▶ [TASK] Where "computer" appears in a line of the entries below, that line should be copied.

◇ ◇ ◇ ◇ ◇

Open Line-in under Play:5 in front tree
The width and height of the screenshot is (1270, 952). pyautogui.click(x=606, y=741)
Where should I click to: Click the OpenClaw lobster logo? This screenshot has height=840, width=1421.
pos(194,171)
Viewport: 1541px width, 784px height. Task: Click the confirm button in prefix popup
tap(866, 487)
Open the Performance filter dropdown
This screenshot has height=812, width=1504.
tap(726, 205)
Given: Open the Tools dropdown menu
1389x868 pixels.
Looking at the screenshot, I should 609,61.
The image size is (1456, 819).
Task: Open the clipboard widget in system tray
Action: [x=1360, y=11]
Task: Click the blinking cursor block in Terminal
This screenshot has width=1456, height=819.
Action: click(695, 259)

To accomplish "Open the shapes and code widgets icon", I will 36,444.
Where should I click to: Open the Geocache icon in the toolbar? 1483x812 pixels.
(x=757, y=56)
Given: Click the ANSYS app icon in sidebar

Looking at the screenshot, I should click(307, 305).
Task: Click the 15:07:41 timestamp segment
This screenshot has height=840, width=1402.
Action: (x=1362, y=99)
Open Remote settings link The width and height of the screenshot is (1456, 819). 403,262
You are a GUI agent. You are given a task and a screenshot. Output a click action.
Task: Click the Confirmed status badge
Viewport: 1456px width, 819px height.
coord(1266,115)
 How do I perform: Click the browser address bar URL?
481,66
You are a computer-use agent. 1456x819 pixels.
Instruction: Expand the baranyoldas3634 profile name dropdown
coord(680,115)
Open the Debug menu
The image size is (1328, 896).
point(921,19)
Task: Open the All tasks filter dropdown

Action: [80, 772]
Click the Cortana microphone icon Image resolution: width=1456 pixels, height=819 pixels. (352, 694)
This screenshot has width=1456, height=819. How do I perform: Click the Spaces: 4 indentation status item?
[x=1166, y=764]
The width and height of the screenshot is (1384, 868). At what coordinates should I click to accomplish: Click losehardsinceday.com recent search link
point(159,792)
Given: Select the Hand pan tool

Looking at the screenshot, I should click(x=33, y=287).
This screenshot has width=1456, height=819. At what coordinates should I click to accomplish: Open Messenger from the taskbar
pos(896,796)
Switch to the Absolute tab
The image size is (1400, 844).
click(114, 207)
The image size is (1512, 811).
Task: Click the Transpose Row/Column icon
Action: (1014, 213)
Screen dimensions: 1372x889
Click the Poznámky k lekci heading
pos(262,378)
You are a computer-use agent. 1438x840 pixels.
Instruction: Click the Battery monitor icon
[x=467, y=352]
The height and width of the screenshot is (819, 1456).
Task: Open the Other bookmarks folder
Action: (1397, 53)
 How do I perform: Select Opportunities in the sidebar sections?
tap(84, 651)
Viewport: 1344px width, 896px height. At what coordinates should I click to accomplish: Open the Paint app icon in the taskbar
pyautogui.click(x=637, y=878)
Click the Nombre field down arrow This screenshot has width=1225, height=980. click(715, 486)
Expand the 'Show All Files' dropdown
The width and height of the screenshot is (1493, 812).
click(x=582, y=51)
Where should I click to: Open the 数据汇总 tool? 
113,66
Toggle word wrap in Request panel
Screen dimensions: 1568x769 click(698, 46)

◇ ◇ ◇ ◇ ◇

▶ [SOLUTION BELOW]
You are a computer-use agent. 1456x819 pixels.
You are a computer-use agent. 1438x840 pixels.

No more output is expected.